Description Martin Pitt 2024-10-17 05:24:53 UTC 
In current Fedora 41, installing podman pulls in criu and iptables-nft (via containers-common-extra) as dependencies.
In the next podman-related package releases in Fedora 41, this dependency will be dropped [1][2]. podman will only (indirectly) depend on nftables, as that stack already migrated to nftables.

This breaks criu, and thus container checkpointing (see [3]).

This has already been the case in RHEL/CentOS 10 for a while [4], and will now soon affect Fedora 41 as well.

So in the short term, criu should depend on iptables (which will match iptables-legacy or -nft, either are fine). Medium term, criu needs to be ported to nftables.
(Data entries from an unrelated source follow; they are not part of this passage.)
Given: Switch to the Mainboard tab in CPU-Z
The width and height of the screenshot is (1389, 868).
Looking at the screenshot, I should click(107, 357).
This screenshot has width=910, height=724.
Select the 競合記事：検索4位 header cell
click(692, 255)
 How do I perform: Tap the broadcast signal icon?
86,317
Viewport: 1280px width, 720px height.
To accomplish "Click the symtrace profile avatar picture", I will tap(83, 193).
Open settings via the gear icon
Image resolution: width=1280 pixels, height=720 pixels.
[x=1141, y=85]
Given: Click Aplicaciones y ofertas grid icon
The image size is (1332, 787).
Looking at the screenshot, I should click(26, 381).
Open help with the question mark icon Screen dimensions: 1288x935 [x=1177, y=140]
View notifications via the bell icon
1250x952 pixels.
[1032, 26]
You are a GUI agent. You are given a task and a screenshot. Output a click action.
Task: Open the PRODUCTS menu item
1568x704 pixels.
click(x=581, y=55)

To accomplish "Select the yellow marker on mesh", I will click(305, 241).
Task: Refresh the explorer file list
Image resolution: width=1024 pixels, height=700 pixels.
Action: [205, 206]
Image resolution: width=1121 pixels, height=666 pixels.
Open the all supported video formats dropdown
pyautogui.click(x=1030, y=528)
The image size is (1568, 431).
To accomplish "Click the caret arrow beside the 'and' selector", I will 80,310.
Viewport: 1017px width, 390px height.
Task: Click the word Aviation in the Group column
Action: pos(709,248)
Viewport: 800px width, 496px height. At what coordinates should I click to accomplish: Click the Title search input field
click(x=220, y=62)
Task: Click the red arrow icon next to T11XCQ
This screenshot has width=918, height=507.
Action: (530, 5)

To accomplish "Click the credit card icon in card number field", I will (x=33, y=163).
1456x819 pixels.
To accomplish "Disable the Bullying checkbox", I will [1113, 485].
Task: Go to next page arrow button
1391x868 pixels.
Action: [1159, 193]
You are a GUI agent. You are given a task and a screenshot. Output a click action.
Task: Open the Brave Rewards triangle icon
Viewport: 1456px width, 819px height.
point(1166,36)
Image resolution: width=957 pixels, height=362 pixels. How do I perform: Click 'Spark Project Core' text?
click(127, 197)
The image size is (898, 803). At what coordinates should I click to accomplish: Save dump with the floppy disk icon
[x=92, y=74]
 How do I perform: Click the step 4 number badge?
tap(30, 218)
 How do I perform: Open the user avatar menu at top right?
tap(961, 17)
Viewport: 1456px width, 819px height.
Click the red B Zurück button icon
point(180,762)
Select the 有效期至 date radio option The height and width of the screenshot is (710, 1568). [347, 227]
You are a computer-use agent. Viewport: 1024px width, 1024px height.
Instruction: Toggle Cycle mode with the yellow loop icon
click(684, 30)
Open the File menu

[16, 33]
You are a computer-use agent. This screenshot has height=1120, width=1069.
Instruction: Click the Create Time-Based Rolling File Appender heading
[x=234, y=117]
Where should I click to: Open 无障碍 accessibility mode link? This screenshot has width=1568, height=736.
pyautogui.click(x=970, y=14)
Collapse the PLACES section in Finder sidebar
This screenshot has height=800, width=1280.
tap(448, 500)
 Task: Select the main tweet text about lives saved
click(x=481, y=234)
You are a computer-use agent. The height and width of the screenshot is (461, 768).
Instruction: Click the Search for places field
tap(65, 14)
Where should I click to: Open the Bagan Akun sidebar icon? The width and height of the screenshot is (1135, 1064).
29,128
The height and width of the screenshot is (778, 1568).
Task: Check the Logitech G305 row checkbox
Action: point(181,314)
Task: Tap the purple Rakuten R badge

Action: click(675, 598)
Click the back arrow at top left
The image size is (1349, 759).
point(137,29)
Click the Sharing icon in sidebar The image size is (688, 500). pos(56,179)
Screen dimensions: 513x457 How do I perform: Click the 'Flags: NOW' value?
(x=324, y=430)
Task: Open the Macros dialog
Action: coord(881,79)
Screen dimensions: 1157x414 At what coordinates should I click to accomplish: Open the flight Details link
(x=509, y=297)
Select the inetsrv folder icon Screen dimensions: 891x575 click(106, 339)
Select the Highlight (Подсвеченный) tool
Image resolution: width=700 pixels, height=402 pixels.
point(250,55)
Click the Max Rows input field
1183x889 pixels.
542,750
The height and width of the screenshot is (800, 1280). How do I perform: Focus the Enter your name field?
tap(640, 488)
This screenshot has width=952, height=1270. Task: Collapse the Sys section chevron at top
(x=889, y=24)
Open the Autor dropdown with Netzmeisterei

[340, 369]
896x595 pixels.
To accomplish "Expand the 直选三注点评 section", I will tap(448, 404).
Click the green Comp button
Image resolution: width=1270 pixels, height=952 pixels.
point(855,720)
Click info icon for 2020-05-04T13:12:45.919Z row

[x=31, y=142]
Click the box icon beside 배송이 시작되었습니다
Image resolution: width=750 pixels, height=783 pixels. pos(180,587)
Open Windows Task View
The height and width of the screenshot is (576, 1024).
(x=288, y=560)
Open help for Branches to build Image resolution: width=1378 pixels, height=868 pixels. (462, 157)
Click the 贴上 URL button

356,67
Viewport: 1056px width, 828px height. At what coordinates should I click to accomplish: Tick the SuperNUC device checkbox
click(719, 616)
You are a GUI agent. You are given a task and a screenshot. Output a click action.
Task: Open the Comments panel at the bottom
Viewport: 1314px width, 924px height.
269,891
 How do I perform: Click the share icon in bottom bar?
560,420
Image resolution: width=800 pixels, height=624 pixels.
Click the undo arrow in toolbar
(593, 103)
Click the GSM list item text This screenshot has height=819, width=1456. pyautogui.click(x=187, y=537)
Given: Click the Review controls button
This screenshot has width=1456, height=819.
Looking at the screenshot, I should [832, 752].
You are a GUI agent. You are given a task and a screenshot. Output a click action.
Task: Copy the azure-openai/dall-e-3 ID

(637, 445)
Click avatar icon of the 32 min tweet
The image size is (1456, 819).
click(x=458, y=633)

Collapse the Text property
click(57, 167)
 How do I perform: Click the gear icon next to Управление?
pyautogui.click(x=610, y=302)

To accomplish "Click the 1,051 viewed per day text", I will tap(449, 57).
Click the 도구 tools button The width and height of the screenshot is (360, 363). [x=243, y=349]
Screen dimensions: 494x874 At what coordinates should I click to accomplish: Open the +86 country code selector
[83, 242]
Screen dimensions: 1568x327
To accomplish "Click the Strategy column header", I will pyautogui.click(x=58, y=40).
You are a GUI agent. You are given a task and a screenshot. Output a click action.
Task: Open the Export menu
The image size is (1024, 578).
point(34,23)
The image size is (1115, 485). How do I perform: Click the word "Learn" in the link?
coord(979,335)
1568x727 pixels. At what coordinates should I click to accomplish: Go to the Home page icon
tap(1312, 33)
[1] https://github.com/containers/common/pull/2099
[2] https://github.com/containers/netavark/pull/1033
[3] https://github.com/containers/podman/pull/24238#issuecomment-2417049948 ff.
[4] https://issues.redhat.com/browse/RHEL-58354

Reproducible: Always

Steps to Reproduce:
1. Enable podman-next COPR, and ensure podman is installed:

dnf copr enable -y rhcontainerbot/podman-next
dnf --repo='copr*' update  -y
dnf install -y podman

2. Remove iptables dependencies. This is now possible with podman-next, and will land in the distro soon:

dnf remove iptables-legacy iptables-nft

3. create and checkpoint a container:

podman run -dit quay.io/libpod/busybox
podman container checkpoint -l

This calls "crun checkpoint" which uses criu under the hood.
Actual Results:  
CRIU checkpointing failed -52.  Please check CRIU logfile /var/lib/containers/storage/overlay-containers/929beb9b9c2974da09b1802d495b39117ebb28068acff3921cb4355f5e232a81/userdata/dump.log

and said log has

(00.142523) net: Unlock network
(00.142543) Running network-unlock scripts
Error (criu/util.c:640): execvp("iptables-restore", ...) failed: No such file or directory
(00.144414) Error (criu/util.c:655): exited, status=1
Error (criu/util.c:640): execvp("ip6tables-restore", ...) failed: No such file or directory
(00.146211) Error (criu/util.c:655): exited, status=1
Error (criu/util.c:640): execvp("iptables-restore", ...) failed: No such file or directory
(00.148778) Error (criu/util.c:655): exited, status=1
Error (criu/util.c:640): execvp("ip6tables-restore", ...) failed: No such file or directory
(00.149322) Error (criu/util.c:655): exited, status=1
(00.149349) Unfreezing tasks into 1
(00.149368) 	Unseizing 2331 into 1
(00.149414) Error (criu/cr-dump.c:2111): Dumping FAILED.


Expected Results:  
checkpointing works
Comment 1 Adrian Reber 2024-10-17 06:14:47 UTC 
CRIU is upstream nftables ready. For Fedora we just need to have a soft dependency on iptables.
Comment 2 Fedora Update System 2024-10-17 12:56:35 UTC 
FEDORA-2024-c6094f0351 (criu-4.0-2.fc41) has been submitted as an update to Fedora 41.
https://bodhi.fedoraproject.org/updates/FEDORA-2024-c6094f0351
Comment 3 Fedora Update System 2024-10-18 01:47:32 UTC 
FEDORA-2024-c6094f0351 has been pushed to the Fedora 41 testing repository.
Soon you'll be able to install the update with the following command:
`sudo dnf upgrade --enablerepo=updates-testing --refresh --advisory=FEDORA-2024-c6094f0351`
You can provide feedback for this update here: https://bodhi.fedoraproject.org/updates/FEDORA-2024-c6094f0351

See also https://fedoraproject.org/wiki/QA:Updates_Testing for more information on how to test updates.
Comment 4 Fedora Update System 2024-10-26 02:58:33 UTC 
FEDORA-2024-c6094f0351 (criu-4.0-2.fc41) has been pushed to the Fedora 41 stable repository.
If problem still persists, please make note of it in this bug report.